=== Begin Enclosure ===
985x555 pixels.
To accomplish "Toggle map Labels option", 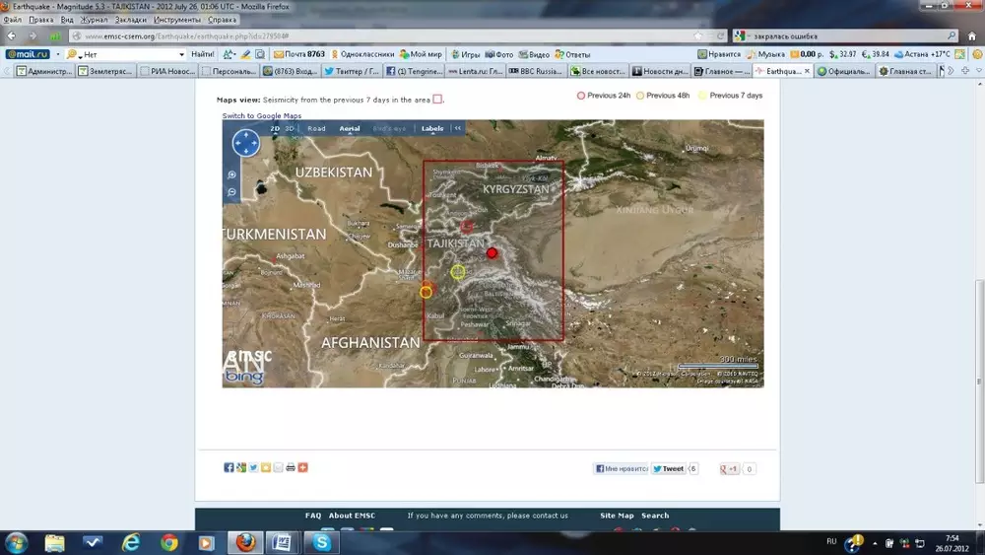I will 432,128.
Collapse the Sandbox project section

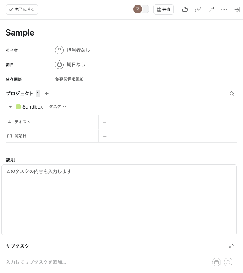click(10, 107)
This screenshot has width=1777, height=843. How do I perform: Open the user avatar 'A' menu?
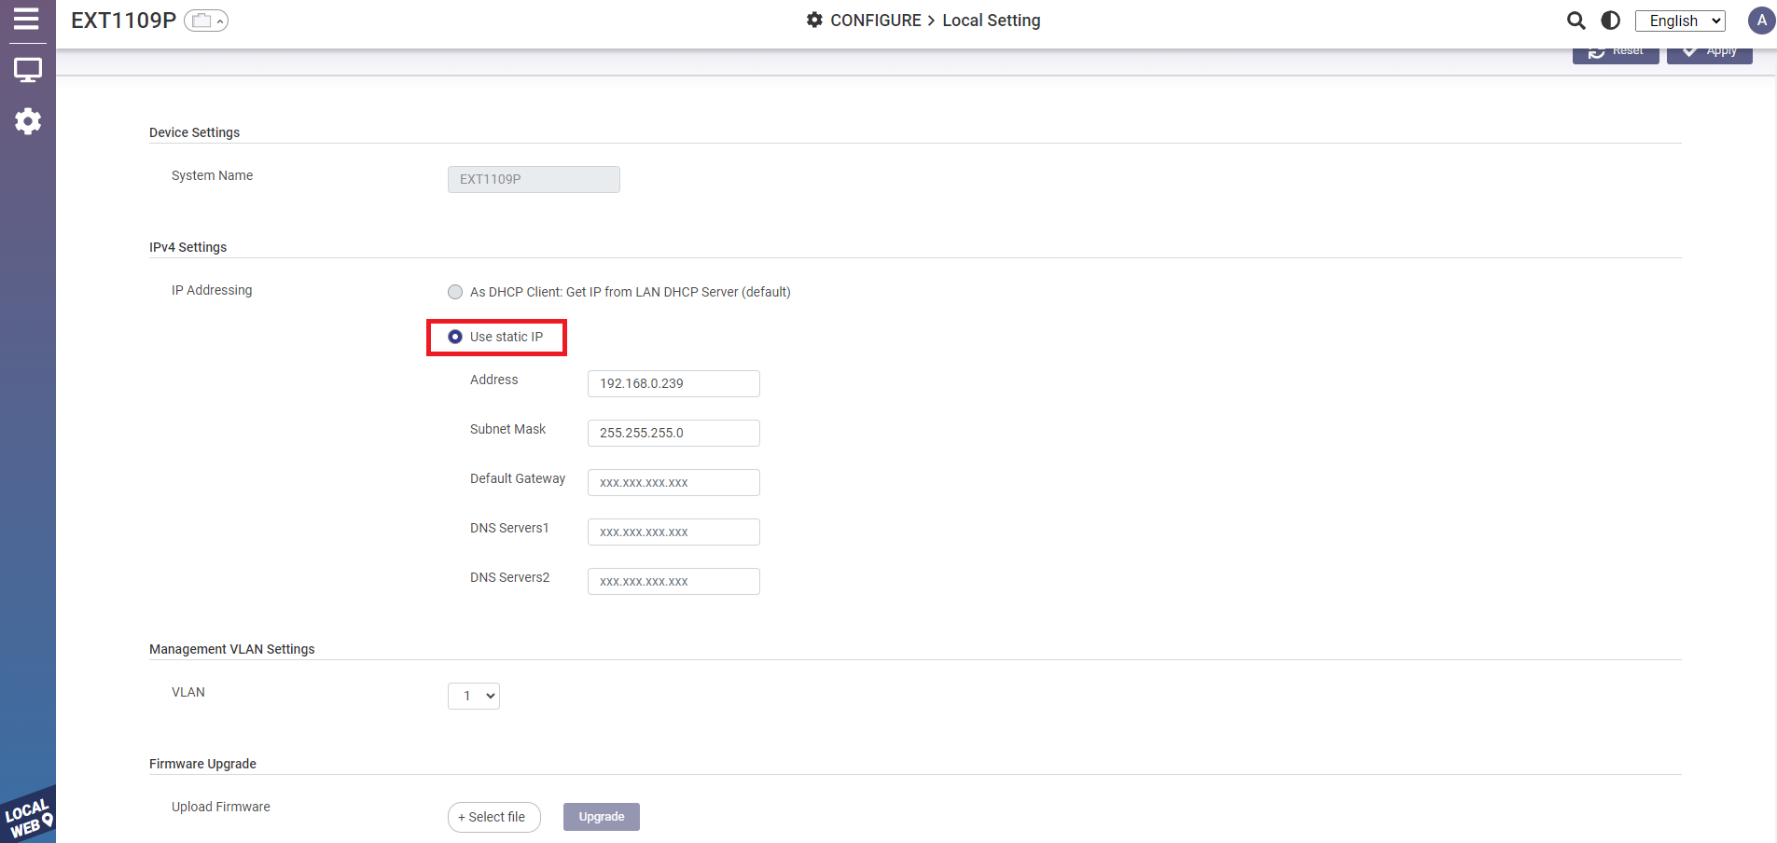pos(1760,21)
=== End Enclosure ===
=== Begin Enclosure ===
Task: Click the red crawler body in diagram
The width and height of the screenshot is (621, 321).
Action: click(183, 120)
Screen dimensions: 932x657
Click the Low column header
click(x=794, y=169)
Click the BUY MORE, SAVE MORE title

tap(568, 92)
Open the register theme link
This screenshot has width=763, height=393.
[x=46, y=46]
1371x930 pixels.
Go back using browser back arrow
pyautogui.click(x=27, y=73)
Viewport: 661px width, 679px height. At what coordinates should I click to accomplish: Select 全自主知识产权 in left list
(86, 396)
=== End Enclosure ===
INSTRUCTIONS TO FOLLOW
Above are the records. Print exactly, and only, the lines from the line with "Task: Click the red crawler body in diagram" to the line with "1371x930 pixels.", both inclusive.

TASK OUTPUT
Task: Click the red crawler body in diagram
The width and height of the screenshot is (621, 321).
Action: click(183, 120)
Screen dimensions: 932x657
Click the Low column header
click(x=794, y=169)
Click the BUY MORE, SAVE MORE title

tap(568, 92)
Open the register theme link
This screenshot has width=763, height=393.
[x=46, y=46]
1371x930 pixels.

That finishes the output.